There is some question as to how far Maryland's law can reach, but Cooper intends to cast a wide net. "If there is an agreement between manufacturers and retailers and some of them are within Maryland, then we believe we can reach the entire group," she says.
Although he says it wasn't his idea when introducing the legislation, Senator Frosh says "There may be a spin off benefit for citizens of other states. If a manufacturer doesn't want to run afoul of the Maryland law, they may not set a minimum price in New Jersey either.
Federal laws proposed
Manufacturers also face a challenge to those price agreements from two bills on Capitol Hill. A U.S. House bill, The Discount Pricing Consumer Protection Act of 2009 (H.R. 3190), introduced on July 30th by Rep. Henry Johnson (D-GA), would make minimum pricing agreements a violation of the Sherman Act. A similar bill (S.148) is working its way through the Senate after being introduced in January by Sen. Herb Kohl (D-WI), whose family started the eponymously named department store chain. Both bills are still in committee.

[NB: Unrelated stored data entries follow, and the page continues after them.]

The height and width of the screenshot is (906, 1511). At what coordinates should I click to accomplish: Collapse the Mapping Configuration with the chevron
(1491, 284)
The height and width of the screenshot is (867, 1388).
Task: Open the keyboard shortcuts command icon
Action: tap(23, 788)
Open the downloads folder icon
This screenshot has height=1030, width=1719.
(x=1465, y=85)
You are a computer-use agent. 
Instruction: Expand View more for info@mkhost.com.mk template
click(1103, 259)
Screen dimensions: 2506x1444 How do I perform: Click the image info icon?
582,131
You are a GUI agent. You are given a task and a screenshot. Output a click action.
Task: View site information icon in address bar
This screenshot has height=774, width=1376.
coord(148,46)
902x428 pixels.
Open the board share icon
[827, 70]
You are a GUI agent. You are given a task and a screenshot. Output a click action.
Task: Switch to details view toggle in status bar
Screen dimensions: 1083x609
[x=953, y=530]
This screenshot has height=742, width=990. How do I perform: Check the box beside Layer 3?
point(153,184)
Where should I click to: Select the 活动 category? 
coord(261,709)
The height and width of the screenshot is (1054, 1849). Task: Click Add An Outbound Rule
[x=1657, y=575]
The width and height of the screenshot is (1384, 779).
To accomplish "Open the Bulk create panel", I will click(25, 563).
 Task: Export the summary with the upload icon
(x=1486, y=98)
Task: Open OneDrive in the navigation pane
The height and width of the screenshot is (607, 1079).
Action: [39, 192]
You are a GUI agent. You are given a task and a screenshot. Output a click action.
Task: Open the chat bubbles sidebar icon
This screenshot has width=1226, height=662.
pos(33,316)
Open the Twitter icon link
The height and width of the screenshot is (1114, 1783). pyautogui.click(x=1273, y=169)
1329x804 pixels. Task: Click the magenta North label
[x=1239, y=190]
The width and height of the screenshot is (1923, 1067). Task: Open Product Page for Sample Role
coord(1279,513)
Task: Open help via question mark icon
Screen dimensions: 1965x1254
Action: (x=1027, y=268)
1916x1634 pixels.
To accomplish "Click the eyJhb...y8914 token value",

But that legislation, if and when it comes to pass, will be too late for Opacki, who has moved on. The Filter Connection now sells filters from a competing brand, which he says offers the same quality, if not the brand name recognition, and Opacki can sell it as less than half the price of the Hoya product. With those kinds of price differentials, he questions whether Hoya can make those higher prices stick without losing market share. At the end of the day, he says, "These things are just large pieces of glass in a metal ring."